Ci si gira guardando intorno e non c’è traccia di come ci si possa arrivare, quasi che i locali per paura di qualche scorribanda saracena abbiano tagliato i ponti e chiuso ogni accesso. Per fortuna che c’è Pastore, il cane che sognava di fare la guida turistica, sbuca da dietro un lentischio e ci invita a seguirlo, facendoci strada. Lo seguiamo attraversando un banco di sabbia per poi scendere una specie di pista carrabile scavata da trattori, e/o fuori strada in vena di Camel trophic de noialtri ed invece di girare a destra verso la spiaggia “Sa marinedda” andiamo a sinistra, su un sentiero tornato sabbioso, attraversando ginepri secolari. Vediamo Pastore scomparire dietro un boschetto formato da diverse specie di fillirea e olivastri, fiduciosi lo seguiamo, in fondo alla valle un guado al momento in secca, lo attraversiamo e comincia la risalita tramite una scalinata, anche questa ricavata nell’arenaria. Davanti a noi Pastore, sicuro di essere seguito, ci fa strada indicandoci come proseguire. Ad un certo punto, quasi giunti a meta salita, non possiamo non notare un abbraccio curioso: un ginepro avvinghiato alla roccia dove non si capisce chi regge chi. Sorridendo proseguiamo, pensando agli scherzi del caso, e arriviamo ad un vero e proprio bosco di ginepri, curati dalla mano dell’uomo o almeno lo sono stati qualche anno fa e i segni si notano ancora. Pastore ci fa strada indicandoci con il suo avanzare la strada per la torre, compito diventato ancora più facile dopo aver ritrovato il sentiero.

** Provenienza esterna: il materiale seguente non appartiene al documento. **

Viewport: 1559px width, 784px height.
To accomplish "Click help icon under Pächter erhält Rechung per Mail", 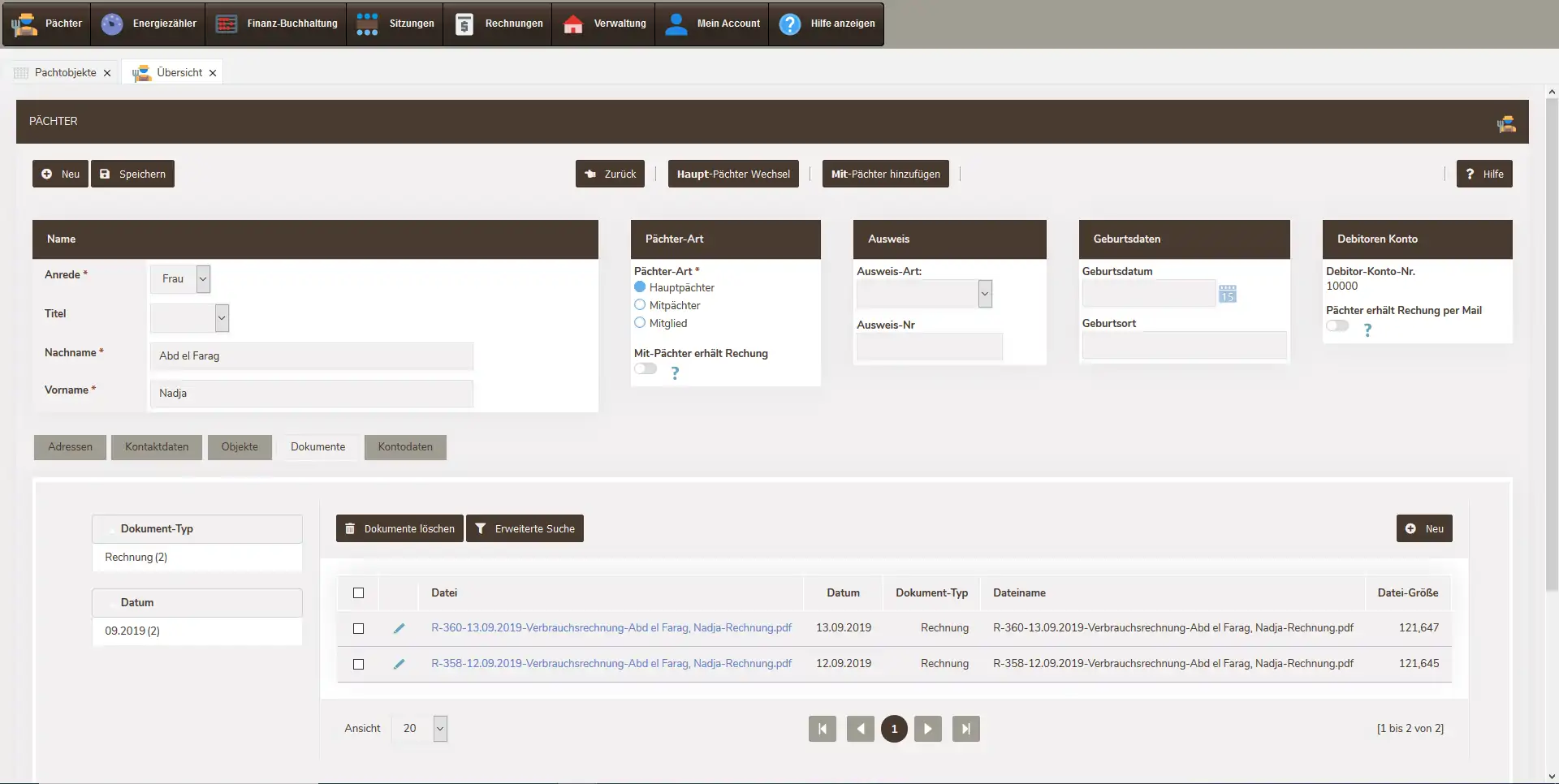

Siamo ormai sotto la torre, il buon senso e i cartelli posti dal Comune di Tresnuraghes ci indicano di non proseguire viste le precarie condizioni del manufatto, che avrebbe bisogno urgente di manutenzione straordinaria. Decidiamo di fermarci qui e di ammirare “Sa pischina” dall’alto, saliamo su un vecchio fortino in cemento armato, eredità della II Guerra mondiale, e ci sediamo ad osservare anche qui un panorama mozzafiato. Lo stridio dei gabbiani interrompe il silenzio , ma non i nostri pensieri. Questo posto è fantastico. Ti accorgi che qui non c’è nulla, nel senso più banale del termine, eppure ti sembra di avere tutto e non ti serve altro. Ti senti di dare ragione a chi dice che Columbargia ti strega, ti porta via l’anima quasi fosse una fattucchiera, e comunque se non te la porta via te la riempie.
Nel frattempo, Pastore, la nostra guida, è sceso giu fino all’acqua e sembra intento a pescare ogni tanto abbaia ai pesci che non si fanno prendere e non sembra intenzionato a ritornare con noi.
Decidiamo di tornare indietro, invidiando Pastore, che a differenza nostra non problemi di rientro.
Ci lasciamo alle spalle questo scenario meraviglioso, i suoi silenzi e i suoi suoni e suoi rumori, e forse in mezzo a loro anche un po della nostra anima, se non quella, almeno un pezzo del nostro cuore resterà qui.